Leitura desafiadora mas que revela surpresas!

sábado, 23 de março de 2024

Oração para desaparecer (Socorro Acioli, 2023)

 

por Daniela

Oração para desaparecer é o segundo romance da escritora cearense Socorro Acioli. A autora é jornalista e doutora em estudos de literatura pela Universidade Federal Fluminense (UFF), é professora e coordenadora da especialização em escrita e criação da Universidade de Fortaleza (Unifor). Tem mais de vinte livros publicados, entre eles ‘Ela tem olhos de céu’, que recebeu o prêmio Jabuti de literatura infantil; a coletânea de poemas Takimadalar, as ilhas invisíveis; e os romances A cabeça do santo (que ganhou edições na Inglaterra, Estados Unidos, França, México e Itália) e Oração para Desaparecer.

 Socorro soube da história da igreja soterrada em Almofala, Ceará, por uma amiga, em 2015, e começou a procurar mais informações.

“Foi quando achei uma crônica de Carlos Drummond de Andrade no Correio da Manhã de 17 de novembro de 1946. Ele pedia que sábios, poetas, artistas prestassem atenção à igrejinha de Almofala. E contava a história da Labareda, dos Tremembés, da disputa pela santa. E me deu de presente Joana Camelo, a prostituta que jogou um tamanco na cabeça do padre. Depois disso, eu decidi atender ao pedido do Drummond, tantos anos depois. Recebi Joana Camelo de suas mãos. Há uma Almofala no Brasil, sete Almofalas em Portugal.
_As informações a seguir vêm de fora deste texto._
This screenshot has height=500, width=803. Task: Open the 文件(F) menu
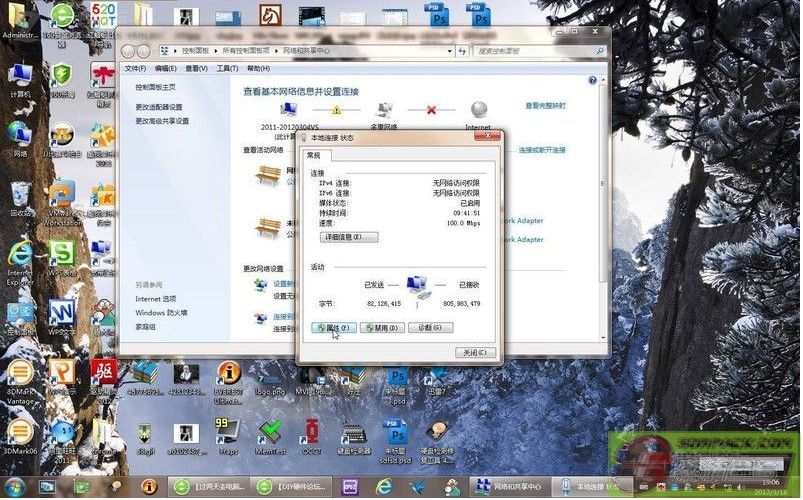point(135,68)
Comecei uma pesquisa intensa, com várias visitas à igreja, às casas de cura dos pajés Tremembés, ganhei um colar de proteção, fui ao rio ver cavalos marinhos, conheci uma das Almofalas portuguesas e dediquei sete anos muito felizes ao ‘Oração para desaparecer’. Escrevi três versões, joguei duas no lixo. A terceira é essa, que agora chega aos leitores, resultado da imensa paz de viver dentro deste livro de 2015 a 2023.” (Estado de Minas, out 2023)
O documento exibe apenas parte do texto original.